Aaron Applbaum started the debate with a review of historic acquisitions ("Keep the artifacts as they are", April 12, 2001). The focus is on monuments such as the Parthenon marbles, although there is mention of more recent claims on Egyptian material in European collections. Applbaum resorts to the argument of precedent.
Essentially, returning these artifacts would be doubly detrimental: it would set a precedent that could lead to the liquidation of the collections of museums, and, by decentralizing these important artifacts, would leave the world culturally poorer. Returning artifacts would place them in geographical and cultural ghettos, whereby Greek sculptures could only be viewed in Greece, or Egyptian mummies in Egypt.Yet Applbaum does not seek to differentiate between these older acquisitions and objects that surfaced since the 1970 UNESCO Convention.
Lily Yu (who held an internship with Egypt's Supreme Council of Antiquities) has responded with a more nuanced piece ("The obligation to repatriate", April 20, 2011).
While the majority of curators and collectors purchase conscientiously, checking for legal export documents and clean provenances, many do not. When a looted item is purchased, even if the transaction occurs in good faith and with due diligence, there is an ethical and legal obligation to repatriate.The one thing that the Medici Conspiracy has taught us is that museums, private collectors, dealers and auction-houses turned a blind eye to significant looting to supply the market. Yu reminds us of the position of Princeton in this sad tale. Indeed it needs to be remembered that Italy did not insist on the return of every object identified by photographs and documentation. (It should be noted that Princeton has not disclosed the collecting histories of the objects unlike Boston's MFA or the J. Paul Getty Museum.)
Yu closes in a strong way:
In this postcolonial world, we must recognize the sovereignty of other states not only in self-government but also in the management of their cultural patrimonies.
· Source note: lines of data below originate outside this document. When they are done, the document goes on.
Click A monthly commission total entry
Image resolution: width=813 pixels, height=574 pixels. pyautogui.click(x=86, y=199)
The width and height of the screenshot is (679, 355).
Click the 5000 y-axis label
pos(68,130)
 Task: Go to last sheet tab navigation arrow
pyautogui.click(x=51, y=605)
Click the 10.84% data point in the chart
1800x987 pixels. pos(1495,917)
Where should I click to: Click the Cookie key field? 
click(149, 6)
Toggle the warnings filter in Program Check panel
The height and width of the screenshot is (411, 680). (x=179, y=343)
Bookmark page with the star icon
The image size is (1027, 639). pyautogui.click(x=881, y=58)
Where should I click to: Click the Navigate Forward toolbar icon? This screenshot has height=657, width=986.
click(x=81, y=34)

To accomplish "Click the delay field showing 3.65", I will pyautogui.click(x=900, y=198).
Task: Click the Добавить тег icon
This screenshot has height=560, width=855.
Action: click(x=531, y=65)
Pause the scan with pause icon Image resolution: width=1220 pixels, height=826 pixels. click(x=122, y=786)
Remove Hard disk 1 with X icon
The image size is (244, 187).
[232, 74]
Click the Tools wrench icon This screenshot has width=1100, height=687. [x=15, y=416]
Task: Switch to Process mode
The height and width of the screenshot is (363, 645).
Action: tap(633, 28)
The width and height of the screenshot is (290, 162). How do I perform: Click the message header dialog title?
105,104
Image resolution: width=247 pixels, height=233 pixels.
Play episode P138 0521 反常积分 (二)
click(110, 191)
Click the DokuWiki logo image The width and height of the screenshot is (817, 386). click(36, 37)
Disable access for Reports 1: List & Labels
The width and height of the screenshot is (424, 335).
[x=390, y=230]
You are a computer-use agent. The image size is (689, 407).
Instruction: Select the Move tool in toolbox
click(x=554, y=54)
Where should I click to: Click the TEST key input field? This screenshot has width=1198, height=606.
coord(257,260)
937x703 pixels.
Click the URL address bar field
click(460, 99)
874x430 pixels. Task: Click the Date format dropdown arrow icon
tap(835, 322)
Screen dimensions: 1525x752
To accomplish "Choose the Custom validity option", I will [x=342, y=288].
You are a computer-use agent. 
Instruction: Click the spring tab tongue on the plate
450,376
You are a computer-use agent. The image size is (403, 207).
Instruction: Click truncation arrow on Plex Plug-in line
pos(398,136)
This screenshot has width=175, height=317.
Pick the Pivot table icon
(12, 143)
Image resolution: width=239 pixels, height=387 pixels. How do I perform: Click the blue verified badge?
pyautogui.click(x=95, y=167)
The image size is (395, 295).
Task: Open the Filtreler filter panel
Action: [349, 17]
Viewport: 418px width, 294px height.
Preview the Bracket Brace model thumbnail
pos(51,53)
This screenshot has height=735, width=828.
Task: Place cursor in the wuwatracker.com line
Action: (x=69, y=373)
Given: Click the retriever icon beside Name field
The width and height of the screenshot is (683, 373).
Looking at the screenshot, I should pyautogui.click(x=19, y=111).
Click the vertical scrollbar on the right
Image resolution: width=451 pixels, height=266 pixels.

While recognizing the importance of the legal acquisition of antiquities by museums, we cannot forget our obligations to those countries that have been plundered of their pasts, and we ought, where it is legally or ethically required of us, to repatriate — to render unto Egypt what is Egypt’s.
Will Princeton be resolving the issue over the Almagià antiquities?
And what about disclosing the collecting history for the silver plaque with a Nike?